Among the entries that follow, count the lines with the word "field" and report the number by itself.

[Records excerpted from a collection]
-=-=-=-=-

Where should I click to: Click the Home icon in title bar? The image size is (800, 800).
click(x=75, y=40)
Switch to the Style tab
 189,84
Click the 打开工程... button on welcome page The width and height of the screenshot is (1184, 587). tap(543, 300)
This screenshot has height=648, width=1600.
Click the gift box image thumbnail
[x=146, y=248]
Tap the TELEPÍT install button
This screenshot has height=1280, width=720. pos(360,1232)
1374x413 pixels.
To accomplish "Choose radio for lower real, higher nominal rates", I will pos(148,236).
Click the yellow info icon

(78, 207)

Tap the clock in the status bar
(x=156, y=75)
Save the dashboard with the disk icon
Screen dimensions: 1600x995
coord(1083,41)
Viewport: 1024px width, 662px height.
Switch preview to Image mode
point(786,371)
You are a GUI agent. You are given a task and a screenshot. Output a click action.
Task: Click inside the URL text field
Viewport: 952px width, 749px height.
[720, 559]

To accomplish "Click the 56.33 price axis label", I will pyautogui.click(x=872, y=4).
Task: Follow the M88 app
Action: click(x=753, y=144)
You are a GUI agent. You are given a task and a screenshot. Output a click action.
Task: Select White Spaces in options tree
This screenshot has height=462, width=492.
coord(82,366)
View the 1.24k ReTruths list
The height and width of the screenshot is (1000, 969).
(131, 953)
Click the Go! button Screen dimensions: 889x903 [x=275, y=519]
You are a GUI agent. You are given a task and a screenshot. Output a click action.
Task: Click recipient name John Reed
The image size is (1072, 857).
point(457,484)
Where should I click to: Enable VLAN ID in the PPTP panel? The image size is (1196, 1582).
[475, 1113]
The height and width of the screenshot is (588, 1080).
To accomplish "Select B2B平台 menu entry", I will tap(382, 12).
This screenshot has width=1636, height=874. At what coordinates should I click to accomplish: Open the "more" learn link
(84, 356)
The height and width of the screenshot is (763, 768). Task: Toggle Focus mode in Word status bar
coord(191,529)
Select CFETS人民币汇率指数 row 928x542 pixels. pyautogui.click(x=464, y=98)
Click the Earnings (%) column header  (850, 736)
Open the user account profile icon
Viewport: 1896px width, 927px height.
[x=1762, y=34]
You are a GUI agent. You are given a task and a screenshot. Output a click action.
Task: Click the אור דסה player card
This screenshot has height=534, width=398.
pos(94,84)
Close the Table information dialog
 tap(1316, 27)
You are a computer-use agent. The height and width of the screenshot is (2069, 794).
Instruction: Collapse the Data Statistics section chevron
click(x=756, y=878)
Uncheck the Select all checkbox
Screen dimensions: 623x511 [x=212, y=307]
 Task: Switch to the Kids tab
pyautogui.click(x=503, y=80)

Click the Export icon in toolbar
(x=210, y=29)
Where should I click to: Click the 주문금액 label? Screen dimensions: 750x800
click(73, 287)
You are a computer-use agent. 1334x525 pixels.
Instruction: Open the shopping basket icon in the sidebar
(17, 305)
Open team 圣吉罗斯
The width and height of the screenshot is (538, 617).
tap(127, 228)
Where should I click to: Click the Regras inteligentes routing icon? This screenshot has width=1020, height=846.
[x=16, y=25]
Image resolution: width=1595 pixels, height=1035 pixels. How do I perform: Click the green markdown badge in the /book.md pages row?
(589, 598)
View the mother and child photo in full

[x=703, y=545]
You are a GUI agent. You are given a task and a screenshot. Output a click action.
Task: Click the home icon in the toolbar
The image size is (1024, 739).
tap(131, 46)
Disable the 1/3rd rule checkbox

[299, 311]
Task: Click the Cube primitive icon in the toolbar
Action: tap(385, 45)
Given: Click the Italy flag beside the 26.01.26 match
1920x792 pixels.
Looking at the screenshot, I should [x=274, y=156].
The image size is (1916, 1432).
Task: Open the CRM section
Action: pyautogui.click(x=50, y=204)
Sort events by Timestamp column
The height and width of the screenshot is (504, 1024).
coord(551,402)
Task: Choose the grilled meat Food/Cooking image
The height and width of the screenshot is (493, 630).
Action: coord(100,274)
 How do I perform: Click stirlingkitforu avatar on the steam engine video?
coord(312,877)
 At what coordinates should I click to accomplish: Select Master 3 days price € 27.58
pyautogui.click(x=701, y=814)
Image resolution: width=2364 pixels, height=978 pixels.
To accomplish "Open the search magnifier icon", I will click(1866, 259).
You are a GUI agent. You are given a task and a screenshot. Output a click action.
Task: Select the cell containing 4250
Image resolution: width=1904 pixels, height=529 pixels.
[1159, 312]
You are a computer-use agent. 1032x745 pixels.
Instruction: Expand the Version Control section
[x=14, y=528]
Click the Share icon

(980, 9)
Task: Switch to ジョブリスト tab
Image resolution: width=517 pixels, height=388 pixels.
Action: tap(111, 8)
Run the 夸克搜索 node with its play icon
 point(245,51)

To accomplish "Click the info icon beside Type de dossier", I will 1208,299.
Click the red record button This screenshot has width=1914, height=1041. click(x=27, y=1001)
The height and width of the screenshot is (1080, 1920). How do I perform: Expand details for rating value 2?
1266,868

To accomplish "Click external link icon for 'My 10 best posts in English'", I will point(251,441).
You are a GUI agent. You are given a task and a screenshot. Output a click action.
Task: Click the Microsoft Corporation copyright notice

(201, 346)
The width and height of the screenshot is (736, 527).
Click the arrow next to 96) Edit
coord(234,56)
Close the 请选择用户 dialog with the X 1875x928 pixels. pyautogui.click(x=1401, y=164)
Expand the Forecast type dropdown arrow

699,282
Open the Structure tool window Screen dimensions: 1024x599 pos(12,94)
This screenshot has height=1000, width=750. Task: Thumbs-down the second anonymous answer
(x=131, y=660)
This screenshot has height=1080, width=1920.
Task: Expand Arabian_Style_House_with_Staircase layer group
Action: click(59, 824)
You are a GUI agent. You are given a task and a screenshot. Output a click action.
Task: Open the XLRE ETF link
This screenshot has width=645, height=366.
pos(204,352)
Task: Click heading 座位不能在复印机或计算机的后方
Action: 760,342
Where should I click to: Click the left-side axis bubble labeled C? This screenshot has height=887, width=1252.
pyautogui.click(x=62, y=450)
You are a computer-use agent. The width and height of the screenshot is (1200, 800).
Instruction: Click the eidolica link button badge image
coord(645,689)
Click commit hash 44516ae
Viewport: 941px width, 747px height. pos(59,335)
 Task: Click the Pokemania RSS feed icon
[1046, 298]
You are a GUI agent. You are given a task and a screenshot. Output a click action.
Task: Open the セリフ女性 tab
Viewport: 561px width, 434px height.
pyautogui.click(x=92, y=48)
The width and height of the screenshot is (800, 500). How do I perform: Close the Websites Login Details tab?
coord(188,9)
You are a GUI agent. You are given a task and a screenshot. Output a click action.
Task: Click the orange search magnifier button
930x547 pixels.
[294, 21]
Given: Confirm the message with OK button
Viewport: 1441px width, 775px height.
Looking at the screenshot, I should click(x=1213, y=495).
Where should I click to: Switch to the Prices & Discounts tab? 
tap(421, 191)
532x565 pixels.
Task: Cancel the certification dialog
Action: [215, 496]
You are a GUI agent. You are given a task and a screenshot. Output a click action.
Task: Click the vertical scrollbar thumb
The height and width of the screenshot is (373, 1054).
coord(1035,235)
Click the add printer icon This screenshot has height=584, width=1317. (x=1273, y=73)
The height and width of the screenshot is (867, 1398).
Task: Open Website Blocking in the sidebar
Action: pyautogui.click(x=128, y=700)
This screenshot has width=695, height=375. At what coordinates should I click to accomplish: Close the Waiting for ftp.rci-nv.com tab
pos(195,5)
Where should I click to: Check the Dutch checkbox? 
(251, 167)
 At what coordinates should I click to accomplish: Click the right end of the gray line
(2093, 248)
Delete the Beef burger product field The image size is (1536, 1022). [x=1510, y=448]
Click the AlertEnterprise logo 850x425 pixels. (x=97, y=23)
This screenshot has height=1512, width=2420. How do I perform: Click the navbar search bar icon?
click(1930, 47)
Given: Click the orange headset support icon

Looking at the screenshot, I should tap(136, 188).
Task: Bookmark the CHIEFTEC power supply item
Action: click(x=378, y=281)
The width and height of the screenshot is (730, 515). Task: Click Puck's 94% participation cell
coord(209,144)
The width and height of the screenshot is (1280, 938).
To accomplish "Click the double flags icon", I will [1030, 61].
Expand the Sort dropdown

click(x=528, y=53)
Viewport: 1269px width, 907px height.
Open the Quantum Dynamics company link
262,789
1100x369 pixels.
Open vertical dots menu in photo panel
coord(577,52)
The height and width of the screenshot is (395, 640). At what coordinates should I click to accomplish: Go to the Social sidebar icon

-=-=-=-=-

- _RESPONSE AREA_
2